_What is required:_
The entries below contain a stretch that opens with the line containing "This screenshot has width=1456, height=814." and closes with the line containing "You are a GUI"; set down that stretch exactly, both ends included, and nothing else.

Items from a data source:

* * *

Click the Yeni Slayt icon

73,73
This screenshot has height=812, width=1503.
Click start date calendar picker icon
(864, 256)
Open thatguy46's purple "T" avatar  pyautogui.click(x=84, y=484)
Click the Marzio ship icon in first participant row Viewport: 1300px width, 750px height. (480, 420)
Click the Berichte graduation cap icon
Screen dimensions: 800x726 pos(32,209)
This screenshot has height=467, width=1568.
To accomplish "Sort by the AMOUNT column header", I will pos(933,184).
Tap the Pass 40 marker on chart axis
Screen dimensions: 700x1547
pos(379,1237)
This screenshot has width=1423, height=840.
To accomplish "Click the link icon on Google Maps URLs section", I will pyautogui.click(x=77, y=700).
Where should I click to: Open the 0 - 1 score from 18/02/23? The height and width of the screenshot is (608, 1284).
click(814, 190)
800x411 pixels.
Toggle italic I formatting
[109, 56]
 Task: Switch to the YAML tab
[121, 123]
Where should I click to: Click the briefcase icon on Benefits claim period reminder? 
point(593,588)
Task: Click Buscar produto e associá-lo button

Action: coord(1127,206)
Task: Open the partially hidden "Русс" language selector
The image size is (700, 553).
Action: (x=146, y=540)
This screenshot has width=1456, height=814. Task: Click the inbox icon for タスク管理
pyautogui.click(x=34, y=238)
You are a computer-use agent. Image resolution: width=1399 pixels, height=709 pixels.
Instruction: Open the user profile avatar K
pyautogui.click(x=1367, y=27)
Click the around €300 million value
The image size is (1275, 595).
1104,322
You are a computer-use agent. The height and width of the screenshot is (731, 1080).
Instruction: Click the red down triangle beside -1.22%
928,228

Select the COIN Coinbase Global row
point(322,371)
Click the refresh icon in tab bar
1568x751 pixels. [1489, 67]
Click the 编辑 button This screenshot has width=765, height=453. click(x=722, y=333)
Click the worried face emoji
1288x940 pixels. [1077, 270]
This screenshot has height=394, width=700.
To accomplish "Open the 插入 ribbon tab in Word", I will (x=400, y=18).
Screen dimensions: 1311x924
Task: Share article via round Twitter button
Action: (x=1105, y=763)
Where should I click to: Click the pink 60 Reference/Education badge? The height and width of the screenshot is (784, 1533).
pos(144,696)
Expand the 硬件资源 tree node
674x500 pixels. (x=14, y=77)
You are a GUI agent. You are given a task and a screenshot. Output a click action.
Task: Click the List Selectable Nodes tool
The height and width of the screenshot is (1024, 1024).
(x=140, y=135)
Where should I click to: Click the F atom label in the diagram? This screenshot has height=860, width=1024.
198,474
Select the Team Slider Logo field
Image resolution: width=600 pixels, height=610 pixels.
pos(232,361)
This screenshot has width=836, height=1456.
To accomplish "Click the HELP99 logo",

* * *

_Completed exercise:_
This screenshot has width=1456, height=814. Task: Click the inbox icon for タスク管理
pyautogui.click(x=34, y=238)
You are a computer-use agent. Image resolution: width=1399 pixels, height=709 pixels.
Instruction: Open the user profile avatar K
pyautogui.click(x=1367, y=27)
Click the around €300 million value
The image size is (1275, 595).
1104,322
You are a computer-use agent. The height and width of the screenshot is (731, 1080).
Instruction: Click the red down triangle beside -1.22%
928,228

Select the COIN Coinbase Global row
point(322,371)
Click the refresh icon in tab bar
1568x751 pixels. [1489, 67]
Click the 编辑 button This screenshot has width=765, height=453. click(x=722, y=333)
Click the worried face emoji
1288x940 pixels. [1077, 270]
This screenshot has height=394, width=700.
To accomplish "Open the 插入 ribbon tab in Word", I will (x=400, y=18).
Screen dimensions: 1311x924
Task: Share article via round Twitter button
Action: (x=1105, y=763)
Where should I click to: Click the pink 60 Reference/Education badge? The height and width of the screenshot is (784, 1533).
pos(144,696)
Expand the 硬件资源 tree node
674x500 pixels. (x=14, y=77)
You are a GUI agent. You are given a task and a screenshot. Output a click action.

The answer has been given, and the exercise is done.